For the first time in her short life, because my daughter has so few female, athletic role models…like zero…, this World Cup achievement allows my daughter to envision herself not only as a female athlete but as a female leader. 

This couldn’t have come at a better time.

Recently, I started to notice a pattern with her.  She was liking soccer, but there were strange things that were hanging her up.  

“Mom, what do you think about our coach?”

“Why?”

“Well, Haley and I think he yells too much.  We don’t think he likes us.”

“What do you mean, ‘yells too much’ and ‘doesn’t like’ you?  Is he yelling AT you?  Like, is he saying you did a dumb thing on the field, or that he is disappointed in you in some way?”

“No.  He is yelling, telling us where to go on the field.”

“Um, that’s coaching…”

Or, when the girls on the other team were particularly aggressive she would say, “Those girls were mean.”

”Honey, pushing is allowed and encouraged up to a certain point.  You are out there to win, not to make friends,” 

Eyes roll.  

Another time, her coach said that he thought my daughter could be a real leader on the team (music to my ears!) but that she needed to talk more on the field….help the other girls with their positioning…let them know where they should go during the plays.

“I’m not comfortable with that.”

“Why???!!!”, I cried, flabbergasted.

“Because, I don’t want to boss my friends around.”

She was defining everything in terms of friendships:  the coach not ‘liking her’, the other girls being ‘mean’, her teammates remaining her ‘friends’.  

She was applying the same rules from the “good girl” school playground to her sport.  She was simply transferring what she already knew to this different experience not realizing the difference. 

The US Women’s Soccer Team showed my daughter that they weren’t out there trying to make friends.  They were playing to win. 

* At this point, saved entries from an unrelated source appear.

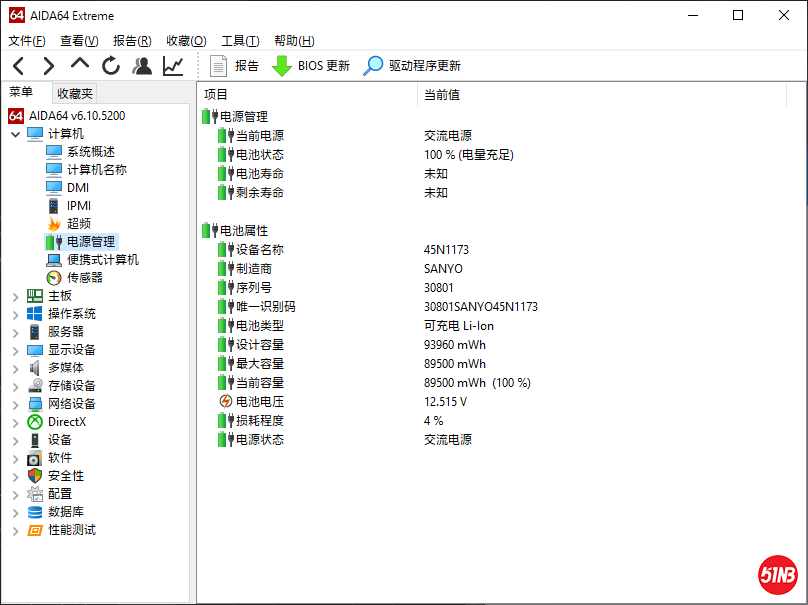Viewport: 808px width, 605px height.
Task: Click the 报告 report icon on the toolbar
Action: pos(219,65)
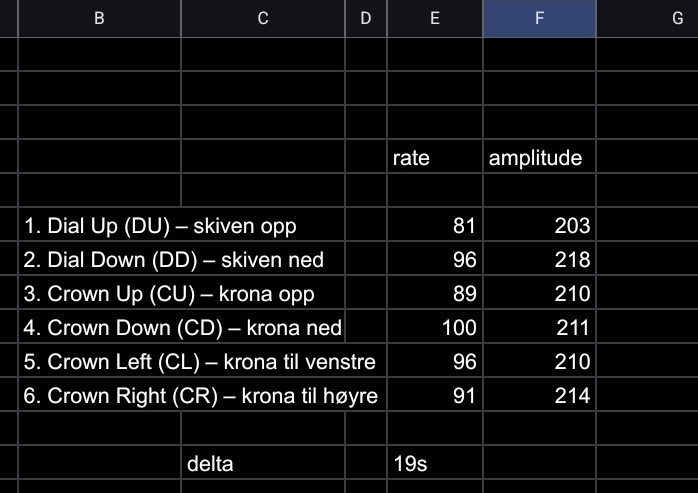Select the 'Dial Down (DD)' cell
Viewport: 698px width, 493px height.
pos(173,260)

They weren’t ‘nice’.  They played by the rules, but they were aggressive.  Maybe aggressive isn’t a palatable enough word for most people to describe these beautiful women.  Assertive might be easier to swallow. Whatever you call it, they pushed, dove, lunged and leaned every chance they could. (and, the women’s team didn’t roll around on the ground clutching their ankles after every foul like the men do!)

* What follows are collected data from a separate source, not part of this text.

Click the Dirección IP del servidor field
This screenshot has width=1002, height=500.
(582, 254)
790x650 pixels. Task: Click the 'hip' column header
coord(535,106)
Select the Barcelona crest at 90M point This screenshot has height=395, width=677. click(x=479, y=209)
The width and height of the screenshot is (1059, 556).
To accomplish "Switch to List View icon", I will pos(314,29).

The world said this was not only OK for a young woman to do, but was applauded and rewarded. 

This flies in the face of “good girl” school playground behavior, but is completely consistent to gaining success off the playground, on the field, and definitely, in the workplace.

In fact, research done by Ernst & Young, found that the majority (52%) of C-suite women (CEO, CIO, CFO, COO…) played sport at the much more competitive university level, compared to just 39% of women at other management levels and C-suite women note that their competitiveness has been a bigger factor in their careers than more junior women: 37% cite this as a key factor, compared with 26% of others.

However, how does one make this transition from the playground to the boardroom?  It’s such an awfully long and ambiguous journey!  I, myself, have struggled for years with this.  There seem to be very few bridges to get there. Obviously, playing sports is a mighty fine Golden Gate, but… 

My husband and I always wanted our daughter to play a sport.  Fitness aside, intuitively, we just knew it was important for a girl to play on a team.  However, my daughter has always been a bit sensitive in sports, crying when her team loses or when another girl pushes her too much on the field.  I can barely contain myself from becoming like Tom Hanks in a League of their Own, “Are you crying? There’s no crying in soccer!”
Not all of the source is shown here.